The Ideology of Remediation

Ideology enacts itself in remediation as a conservative force predicated on the idea that media arouses and fulfills desires that themselves are manufactured by that very same media. Media tells us that we desire direct contact with reality and then seeks to fulfill that desire. Judged in the light of the economic success of media giants like CNN, such a declaration would seem to be well-founded. The problem is that the desire is manufactured by the same mechanism that would appease it. Whether desire for transparent immediacy is a product of human psychology or human technology remains largely unaddressed by Remediation.

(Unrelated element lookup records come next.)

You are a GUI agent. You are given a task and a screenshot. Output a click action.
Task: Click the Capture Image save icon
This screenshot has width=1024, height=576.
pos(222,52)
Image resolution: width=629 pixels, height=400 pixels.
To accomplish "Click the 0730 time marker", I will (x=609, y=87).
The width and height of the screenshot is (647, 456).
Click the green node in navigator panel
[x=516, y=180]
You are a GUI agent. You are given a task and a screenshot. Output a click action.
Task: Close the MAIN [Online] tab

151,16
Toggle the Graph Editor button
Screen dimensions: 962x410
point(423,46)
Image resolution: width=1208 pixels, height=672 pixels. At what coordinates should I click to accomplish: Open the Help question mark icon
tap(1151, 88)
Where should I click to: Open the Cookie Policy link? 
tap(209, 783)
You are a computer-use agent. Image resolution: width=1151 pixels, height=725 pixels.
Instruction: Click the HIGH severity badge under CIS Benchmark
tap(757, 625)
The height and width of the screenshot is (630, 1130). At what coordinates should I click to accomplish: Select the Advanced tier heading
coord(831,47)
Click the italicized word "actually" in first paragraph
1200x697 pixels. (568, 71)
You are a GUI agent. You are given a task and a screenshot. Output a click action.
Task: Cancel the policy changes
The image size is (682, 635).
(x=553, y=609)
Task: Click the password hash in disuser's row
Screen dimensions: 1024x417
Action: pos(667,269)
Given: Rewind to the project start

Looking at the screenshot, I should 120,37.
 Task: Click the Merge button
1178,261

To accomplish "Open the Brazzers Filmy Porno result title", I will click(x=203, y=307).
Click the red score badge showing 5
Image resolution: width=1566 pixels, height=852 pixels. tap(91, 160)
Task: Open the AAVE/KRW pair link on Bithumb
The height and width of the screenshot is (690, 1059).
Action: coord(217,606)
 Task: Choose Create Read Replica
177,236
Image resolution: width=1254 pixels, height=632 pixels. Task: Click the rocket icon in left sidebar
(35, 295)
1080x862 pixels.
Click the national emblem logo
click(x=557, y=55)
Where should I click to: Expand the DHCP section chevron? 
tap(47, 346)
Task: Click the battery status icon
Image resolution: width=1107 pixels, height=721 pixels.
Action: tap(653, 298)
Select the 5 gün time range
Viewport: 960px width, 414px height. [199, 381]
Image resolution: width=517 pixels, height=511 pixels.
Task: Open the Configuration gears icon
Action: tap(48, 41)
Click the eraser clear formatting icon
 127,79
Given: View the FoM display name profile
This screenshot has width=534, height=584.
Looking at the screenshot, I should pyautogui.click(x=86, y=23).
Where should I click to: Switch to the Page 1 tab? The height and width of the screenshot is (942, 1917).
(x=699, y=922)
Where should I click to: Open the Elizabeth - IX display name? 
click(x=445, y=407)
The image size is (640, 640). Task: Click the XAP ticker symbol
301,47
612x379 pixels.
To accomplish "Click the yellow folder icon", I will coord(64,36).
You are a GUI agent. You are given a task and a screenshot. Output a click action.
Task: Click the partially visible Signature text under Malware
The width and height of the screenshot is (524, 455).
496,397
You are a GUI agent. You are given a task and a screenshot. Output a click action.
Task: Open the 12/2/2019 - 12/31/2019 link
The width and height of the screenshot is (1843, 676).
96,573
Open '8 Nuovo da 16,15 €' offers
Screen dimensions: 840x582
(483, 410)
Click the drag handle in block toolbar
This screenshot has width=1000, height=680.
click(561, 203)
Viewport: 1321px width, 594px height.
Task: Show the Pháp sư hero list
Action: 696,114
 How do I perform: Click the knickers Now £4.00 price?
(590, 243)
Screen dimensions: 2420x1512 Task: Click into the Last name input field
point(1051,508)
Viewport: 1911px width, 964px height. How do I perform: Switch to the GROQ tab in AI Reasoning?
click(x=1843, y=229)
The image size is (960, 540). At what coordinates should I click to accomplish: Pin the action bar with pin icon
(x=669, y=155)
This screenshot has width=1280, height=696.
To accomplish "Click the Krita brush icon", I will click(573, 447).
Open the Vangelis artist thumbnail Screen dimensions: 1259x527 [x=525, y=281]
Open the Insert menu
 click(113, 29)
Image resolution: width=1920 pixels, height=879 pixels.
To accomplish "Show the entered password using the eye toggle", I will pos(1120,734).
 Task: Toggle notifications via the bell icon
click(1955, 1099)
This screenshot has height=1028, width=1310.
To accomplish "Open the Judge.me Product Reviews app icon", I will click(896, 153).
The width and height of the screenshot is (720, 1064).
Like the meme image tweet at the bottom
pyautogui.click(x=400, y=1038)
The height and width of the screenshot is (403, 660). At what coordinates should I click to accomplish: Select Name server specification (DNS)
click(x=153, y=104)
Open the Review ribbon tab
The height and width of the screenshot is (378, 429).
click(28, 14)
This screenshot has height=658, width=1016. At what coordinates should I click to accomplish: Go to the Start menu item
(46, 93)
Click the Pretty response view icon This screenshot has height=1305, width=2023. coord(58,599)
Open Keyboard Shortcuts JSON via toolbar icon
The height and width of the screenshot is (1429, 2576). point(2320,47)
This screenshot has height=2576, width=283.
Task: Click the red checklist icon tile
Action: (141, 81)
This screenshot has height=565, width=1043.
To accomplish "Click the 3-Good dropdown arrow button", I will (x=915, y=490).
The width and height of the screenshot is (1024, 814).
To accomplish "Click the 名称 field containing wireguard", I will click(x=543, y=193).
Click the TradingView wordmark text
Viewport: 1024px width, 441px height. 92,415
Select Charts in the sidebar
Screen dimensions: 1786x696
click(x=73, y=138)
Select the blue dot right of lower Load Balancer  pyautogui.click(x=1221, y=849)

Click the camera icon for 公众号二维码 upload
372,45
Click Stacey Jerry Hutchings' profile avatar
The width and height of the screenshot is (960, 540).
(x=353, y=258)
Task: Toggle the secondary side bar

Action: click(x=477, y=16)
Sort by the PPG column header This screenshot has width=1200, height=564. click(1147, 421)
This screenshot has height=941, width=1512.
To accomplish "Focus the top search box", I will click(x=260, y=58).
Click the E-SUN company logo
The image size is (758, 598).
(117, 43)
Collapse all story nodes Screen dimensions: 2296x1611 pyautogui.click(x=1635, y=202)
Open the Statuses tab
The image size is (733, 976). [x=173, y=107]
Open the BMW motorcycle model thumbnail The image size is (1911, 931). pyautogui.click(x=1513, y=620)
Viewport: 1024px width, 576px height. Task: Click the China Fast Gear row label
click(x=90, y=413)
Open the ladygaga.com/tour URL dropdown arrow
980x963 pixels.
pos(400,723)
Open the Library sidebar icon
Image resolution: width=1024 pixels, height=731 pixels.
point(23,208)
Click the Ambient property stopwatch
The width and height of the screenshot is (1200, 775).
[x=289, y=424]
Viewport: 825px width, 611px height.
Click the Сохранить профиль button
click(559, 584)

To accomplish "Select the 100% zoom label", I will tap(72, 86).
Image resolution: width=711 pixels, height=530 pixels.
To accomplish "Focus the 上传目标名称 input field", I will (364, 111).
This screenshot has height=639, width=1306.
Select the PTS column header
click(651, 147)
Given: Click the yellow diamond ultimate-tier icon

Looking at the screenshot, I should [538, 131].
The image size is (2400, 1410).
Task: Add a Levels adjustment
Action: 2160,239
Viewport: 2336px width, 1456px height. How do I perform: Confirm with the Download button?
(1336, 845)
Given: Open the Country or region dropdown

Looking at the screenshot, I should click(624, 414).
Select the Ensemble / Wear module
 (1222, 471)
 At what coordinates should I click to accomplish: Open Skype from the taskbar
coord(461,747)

In his response to Matthew Kirschenbaum's review of Remediation, Jan Baetens notes that Bolter and Grusin's focus on the technology that serves the desire for transparent immediacy (more direct contact with reality) ignores the fact that "the logic behind all media transformations has in Western countries a strong economic, and thus political and human, dimension." Baetens points out, for instance, that the use of color photography in something like USA Today does not necessarily indicate a desire on the part of its readership for more authentic representations of reality. Instead, it may result from marketing strategies that teach us that the public desires innovation (invention as the mother of necessity) and from a capitalist system that depends upon that sort of innovation to renew interest in consumable goods. Or, to take another example, innovations in software such as those we find in successive versions of web browsers like Netscape of Internet Explorer need not be seen as enabling more authentic experience of the content of the WWW, but instead as competitive innovation for its own sake, which appeals to consumers by making it seem like a necessity. And in fact it becomes a necessity once web developers in turn design pages "best read by version x.x or higher."